Start of TEXT PASSAGE

I have a list of lists (of variable len) that needs to be converted into a numpy array. Example:
import numpy as np
sample_list = [["hello", "world"], ["foo"], ["alpha", "beta", "gamma"], []]
sample_arr = np.asarray(sample_list)
>>> sample_arr
array([list(['hello', 'world']), list(['foo']),
list(['alpha', 'beta', 'gamma']), list([])], dtype=object)
>>> sample_arr.shape
(4,)
In the above example, I got a single-dimensional array which is desired. The downstream modules of the code expect the same. However when the lists have the same length, it outputting a 2-dimensional array resulting in error in downstream modules of my code:
sample_list = [["hello"], ["world"], ["foo"], ["bar"]]
sample_arr = np.asarray(sample_list)
>>>
>>> sample_arr
array([['hello'],
['world'],
['foo'],
['bar']], dtype='<U5')
>>> sample_arr.shape
(4, 1)
Instead, I wanted the output similar to the first example:
>>> sample_arr
array([list(['hello']), list(['world']),
list(['foo']), list(['bar'])], dtype=object)
Is there any way I can achieve that?
CodePudding user response:
You can turn it into a jagged-list by adding a dummy last sub-list, then slice it away:
sample_list = [["hello"], ["world"], ["foo"], ["bar"]]
sample_arr = np.asarray(sample_list [[]])[:-1]
Output:
array([list(['hello']), list(['world']),
list(['foo']), list(['bar'])], dtype=object)
I hope someone finds a lass hacky solution :)
CodePudding user response:
A quick and dirty Pythonic approach you can use a list comprehension :
sample_arr = np.asarray([[j] for sub in sample_list for j in sub])

End of TEXT PASSAGE
Start of MATERIAL SUPPLIED

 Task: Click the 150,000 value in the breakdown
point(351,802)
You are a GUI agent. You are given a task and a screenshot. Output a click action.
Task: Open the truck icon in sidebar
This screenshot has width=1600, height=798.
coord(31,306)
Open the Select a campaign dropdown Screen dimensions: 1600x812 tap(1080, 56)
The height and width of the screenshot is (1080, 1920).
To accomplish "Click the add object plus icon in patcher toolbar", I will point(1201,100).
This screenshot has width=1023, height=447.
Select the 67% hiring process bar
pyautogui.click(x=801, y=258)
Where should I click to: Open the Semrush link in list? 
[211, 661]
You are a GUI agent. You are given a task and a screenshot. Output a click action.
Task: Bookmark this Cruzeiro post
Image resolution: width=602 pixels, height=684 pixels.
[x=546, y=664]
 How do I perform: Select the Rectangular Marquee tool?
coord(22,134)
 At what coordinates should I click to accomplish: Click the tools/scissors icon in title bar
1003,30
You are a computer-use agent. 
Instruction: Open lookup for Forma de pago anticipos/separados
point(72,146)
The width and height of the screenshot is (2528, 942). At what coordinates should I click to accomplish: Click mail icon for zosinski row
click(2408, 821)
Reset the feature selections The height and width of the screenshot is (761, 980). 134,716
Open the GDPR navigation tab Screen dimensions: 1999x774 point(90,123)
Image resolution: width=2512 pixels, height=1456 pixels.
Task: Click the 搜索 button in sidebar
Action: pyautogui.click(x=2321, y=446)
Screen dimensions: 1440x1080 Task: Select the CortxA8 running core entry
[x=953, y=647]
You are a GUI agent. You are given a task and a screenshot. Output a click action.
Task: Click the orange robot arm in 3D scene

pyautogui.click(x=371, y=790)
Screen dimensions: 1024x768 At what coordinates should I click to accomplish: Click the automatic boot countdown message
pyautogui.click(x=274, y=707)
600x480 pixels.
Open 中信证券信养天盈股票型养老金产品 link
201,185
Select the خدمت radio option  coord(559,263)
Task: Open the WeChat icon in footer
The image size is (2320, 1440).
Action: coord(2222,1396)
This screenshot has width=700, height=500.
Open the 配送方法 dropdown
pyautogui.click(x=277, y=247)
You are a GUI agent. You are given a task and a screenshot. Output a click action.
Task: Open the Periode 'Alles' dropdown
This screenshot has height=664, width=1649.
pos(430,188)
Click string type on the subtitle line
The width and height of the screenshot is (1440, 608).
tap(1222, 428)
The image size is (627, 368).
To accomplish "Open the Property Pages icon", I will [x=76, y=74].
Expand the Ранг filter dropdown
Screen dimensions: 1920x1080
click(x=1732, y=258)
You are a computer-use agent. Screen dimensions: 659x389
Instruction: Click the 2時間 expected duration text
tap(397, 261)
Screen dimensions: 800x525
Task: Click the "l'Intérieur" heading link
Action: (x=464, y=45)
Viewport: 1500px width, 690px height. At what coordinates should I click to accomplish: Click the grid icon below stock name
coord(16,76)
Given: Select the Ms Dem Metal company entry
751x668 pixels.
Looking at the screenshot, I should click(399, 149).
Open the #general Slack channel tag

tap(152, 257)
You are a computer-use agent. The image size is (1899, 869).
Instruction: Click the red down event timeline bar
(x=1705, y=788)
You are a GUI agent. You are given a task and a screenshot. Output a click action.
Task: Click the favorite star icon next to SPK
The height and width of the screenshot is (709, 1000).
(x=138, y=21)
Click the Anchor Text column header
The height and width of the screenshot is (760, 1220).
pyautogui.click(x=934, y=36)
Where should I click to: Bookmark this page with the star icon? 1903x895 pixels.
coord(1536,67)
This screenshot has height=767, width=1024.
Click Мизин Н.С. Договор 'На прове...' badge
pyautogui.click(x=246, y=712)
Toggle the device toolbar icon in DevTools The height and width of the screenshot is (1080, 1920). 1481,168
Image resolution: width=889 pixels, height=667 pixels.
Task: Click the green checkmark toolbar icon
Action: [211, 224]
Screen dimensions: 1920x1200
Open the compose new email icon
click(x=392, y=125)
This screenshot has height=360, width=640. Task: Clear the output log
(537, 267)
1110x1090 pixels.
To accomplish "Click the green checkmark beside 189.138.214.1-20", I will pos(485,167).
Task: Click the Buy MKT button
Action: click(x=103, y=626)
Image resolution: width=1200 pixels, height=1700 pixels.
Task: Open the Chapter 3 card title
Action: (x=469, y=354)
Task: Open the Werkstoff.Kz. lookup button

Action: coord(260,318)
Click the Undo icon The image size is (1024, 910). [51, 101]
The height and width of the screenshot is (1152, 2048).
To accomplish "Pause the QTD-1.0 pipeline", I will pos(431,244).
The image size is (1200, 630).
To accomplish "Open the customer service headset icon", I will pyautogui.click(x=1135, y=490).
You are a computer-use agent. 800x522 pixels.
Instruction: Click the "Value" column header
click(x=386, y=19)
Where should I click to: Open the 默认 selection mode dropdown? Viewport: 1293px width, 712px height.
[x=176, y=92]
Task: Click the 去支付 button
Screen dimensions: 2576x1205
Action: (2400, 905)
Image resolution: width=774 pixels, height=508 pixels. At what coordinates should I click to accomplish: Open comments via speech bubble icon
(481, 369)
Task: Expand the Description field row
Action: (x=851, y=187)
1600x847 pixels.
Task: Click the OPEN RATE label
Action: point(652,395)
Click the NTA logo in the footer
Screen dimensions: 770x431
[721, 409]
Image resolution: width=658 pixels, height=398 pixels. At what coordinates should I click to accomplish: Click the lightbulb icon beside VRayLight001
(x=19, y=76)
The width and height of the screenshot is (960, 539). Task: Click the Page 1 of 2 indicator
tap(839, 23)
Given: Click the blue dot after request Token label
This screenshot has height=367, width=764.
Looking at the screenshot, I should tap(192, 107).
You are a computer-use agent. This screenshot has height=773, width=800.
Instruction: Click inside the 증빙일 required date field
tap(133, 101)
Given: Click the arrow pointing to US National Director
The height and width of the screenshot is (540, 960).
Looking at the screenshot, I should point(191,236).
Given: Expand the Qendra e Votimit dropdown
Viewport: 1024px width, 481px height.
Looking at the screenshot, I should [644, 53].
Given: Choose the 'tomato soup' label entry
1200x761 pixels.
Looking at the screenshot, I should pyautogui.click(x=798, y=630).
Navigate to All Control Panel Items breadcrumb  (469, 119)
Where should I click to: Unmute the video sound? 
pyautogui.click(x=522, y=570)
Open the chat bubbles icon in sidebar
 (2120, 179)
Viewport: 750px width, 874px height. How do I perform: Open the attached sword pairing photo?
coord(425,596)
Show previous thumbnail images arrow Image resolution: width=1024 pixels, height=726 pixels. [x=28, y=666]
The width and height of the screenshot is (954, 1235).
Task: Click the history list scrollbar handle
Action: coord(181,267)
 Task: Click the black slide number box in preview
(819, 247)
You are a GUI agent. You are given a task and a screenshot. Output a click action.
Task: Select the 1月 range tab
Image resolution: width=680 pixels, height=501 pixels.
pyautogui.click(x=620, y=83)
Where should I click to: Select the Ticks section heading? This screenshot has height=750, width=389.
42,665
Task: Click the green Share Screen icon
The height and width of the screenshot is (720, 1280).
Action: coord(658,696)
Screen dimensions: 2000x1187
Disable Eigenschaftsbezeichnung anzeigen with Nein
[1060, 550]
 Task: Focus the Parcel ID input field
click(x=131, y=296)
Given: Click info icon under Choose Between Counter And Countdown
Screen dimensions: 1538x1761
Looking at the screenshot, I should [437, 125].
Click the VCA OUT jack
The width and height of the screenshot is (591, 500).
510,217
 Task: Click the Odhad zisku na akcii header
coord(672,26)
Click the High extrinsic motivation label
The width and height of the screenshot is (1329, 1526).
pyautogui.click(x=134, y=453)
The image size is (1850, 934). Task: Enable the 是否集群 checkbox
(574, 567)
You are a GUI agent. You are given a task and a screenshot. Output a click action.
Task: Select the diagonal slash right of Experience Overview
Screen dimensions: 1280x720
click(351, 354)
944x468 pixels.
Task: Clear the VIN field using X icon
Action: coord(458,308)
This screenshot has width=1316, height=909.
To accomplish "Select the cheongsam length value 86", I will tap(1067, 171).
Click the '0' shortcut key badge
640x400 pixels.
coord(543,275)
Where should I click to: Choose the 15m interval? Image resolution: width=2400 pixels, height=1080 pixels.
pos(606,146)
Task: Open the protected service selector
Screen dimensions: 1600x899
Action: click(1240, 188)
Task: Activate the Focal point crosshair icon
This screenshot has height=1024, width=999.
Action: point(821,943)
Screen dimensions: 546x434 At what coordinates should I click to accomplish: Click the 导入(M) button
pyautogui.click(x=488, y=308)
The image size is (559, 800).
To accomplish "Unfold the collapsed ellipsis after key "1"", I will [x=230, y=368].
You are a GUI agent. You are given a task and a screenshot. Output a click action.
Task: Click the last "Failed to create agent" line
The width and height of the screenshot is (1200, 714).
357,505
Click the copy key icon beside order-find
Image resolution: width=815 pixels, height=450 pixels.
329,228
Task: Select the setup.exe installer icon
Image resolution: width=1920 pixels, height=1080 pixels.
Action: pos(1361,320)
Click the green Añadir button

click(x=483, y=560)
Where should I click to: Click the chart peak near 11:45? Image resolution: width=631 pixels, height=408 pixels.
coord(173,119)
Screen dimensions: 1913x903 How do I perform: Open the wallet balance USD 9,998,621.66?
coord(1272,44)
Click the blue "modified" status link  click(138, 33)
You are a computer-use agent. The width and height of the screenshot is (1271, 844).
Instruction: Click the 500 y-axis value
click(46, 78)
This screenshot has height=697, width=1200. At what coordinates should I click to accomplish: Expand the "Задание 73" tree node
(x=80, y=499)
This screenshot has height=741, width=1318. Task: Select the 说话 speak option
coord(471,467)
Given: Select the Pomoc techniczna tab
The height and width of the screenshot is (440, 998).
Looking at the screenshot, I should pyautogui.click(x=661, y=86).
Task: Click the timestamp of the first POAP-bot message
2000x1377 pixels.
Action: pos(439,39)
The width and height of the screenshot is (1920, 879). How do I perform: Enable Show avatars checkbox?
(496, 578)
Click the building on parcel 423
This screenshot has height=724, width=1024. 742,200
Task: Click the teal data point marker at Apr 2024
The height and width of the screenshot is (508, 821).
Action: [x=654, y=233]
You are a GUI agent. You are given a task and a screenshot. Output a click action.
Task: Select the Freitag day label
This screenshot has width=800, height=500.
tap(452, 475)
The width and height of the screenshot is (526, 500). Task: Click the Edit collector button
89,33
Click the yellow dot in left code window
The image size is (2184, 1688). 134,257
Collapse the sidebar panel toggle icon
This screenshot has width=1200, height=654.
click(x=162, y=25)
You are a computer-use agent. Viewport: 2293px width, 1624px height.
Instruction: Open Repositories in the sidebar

End of MATERIAL SUPPLIED

WORK TO COMPLETE
Please decide whether each statement agrees with the numpy array thread above, answering yes or no and quoting the words from the thread that settle it. (a) The asker wants the single-dimensional result from the first example. (b) When the sub-lists all have the same length, the array's shape comes out as (4, 1). (c) The second reply's approach relies on a dictionary comprehension.

REPLY
(a) Yes: "I got a single-dimensional array which is desired."
(b) Yes: "(4, 1)"
(c) No: "you can use a list comprehension"